第12回オンライン旅行セミナーのご報告 山田耕作記

北米/南米
  • 日時: 2021年5月8日(土) 10:00~11:30
  • 講師: 武田 徹(CRS JAPANの経営者)
  • テーマ: メキシコ(バハ カリフォルニア半島}ロバに揺られて謎の岩絵群を訪ねる探訪の旅
  • 参加者: 40名(9名欠席)

 今回のセミナーは、日本の裏側メキシコ・カンクンから、武田徹様による「シエラ・デ・サン・フランシスコの岩絵群」を中心に講演をいただきました。
武田様はメキシコに32年間滞在し、長年にわたり旅行ガイドの経験を持ち、現在は旅行社「CRS JAPAN」をカンクンで経営されています。日本におけるメキシコ案内の資料作成のコーディネイト等もされています。
本題に入る前に、武田様の経験から「旅とは」
・4世紀頃の巡礼が始まり
・空間、人、時間を大切にする
・目で感じるのではなく、心で感じる旅が記憶に残る
・作られた旅から創る旅へ
とのお話がありました。

 岩絵群のあるハバ カリフォルニア半島は、メキシコ西部にある半島で、北はティファナ(アメリカ国境)から南のサンルカス岬まで長さが約1,250kmです。日本の山口から青森の1,219kmに相当します。シエラ・デ・サン・フランシスコ岩絵群は、エル・ビスカイノの生物圏保護区に位置し、紀元前1,100年から西暦1,300年頃にかけて、先住民のコチミ人やグアチミ人が人や動物や魚を描き、400か所ほど散在しています。
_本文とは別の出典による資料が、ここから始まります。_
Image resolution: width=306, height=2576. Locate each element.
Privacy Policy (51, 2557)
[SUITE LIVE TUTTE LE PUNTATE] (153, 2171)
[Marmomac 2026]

乾燥地域であること、人里離れていることから保存状態が良好です。

 岩絵群への旅は、空路ロスアンゼルス経由でサン・イグナシオへ、そこから標高1,200mのサンフランシスコ村へ車で移動します。そこでキャラバン隊を編成し、ベースキャンプ(サンタテレサ)へ移動するのですが、車の通れる道は無く、馬も難しく、ラバとロバが唯一の移動手段です。ベースキャンプは標高800mですから、往路は4時間、復路は5~6時間を要し、そこには何も無いことから、テント・飲食料・燃料・トイレ等の全てを運搬します。2泊します。次がキャラバン隊の一例です。

・観光客:6名
・ガイド:2名
・スタッフ:4名(ベースキャンプの組み立て、料理人等)
・ラバ:12頭(観光客、ガイド、スタッフが騎乗)
・ロバ:36頭(荷物の運搬)

 サンフランシスコ村の人口は70~80人程度で、キャラバンの観光客は最大8名とのことです。費用については、150US$/人/泊とのことです。
ベースキャンプから岩絵群へは、ラバと徒歩です。興味深い企画ですが、LSCの会員の年齢層には、体力的に難しいようです。因みに、現在までの参加者の最高年齢は75歳とのことです。

 続いてゲネロネグロ(ビスカイノ湾)の紹介がありました。ここは世界最大の天日製塩所があり、三菱商事が参画し、年間800万トン製塩され、世界中に輸出されているそうです。ビスカイノ湾はホエールウォチングが楽しめます。1月に湾内に到着し、2月に出産し、3~4月に外海に出ていくそうです。製塩でも分かるように塩分濃度が高いので、子クジラの泳ぎの初めの練習に適しているそうで、多い時には1,200頭~1,500頭が集まり、ウォチングよりタッチングが可能だそうです。ボートの乗船代と食事を合わせて、50US$/人で楽しめるそうです。

 バハ カリフォルニア半島はダイビングスポットも多くあり、ラパスやロスカポス等は有名です。キハダマグロの養殖もされています。カジキマグロのフィッシング大会は有名で、2019年の優勝者には1億5,000万円の優勝賞金が授与されたそうです。

 3年前にお誘い旅行でメキシコを訪問しました。岩絵群へのキャラバンは少し難しそうですが、コロナ収束後には、武田様のご協力をいただいて、再度メキシコ旅行を計画したいと思います。尚、個人的に武田様にお聞きしたいことがありましたら、冒頭に記述しました「CRS JAPAN」を検索してください。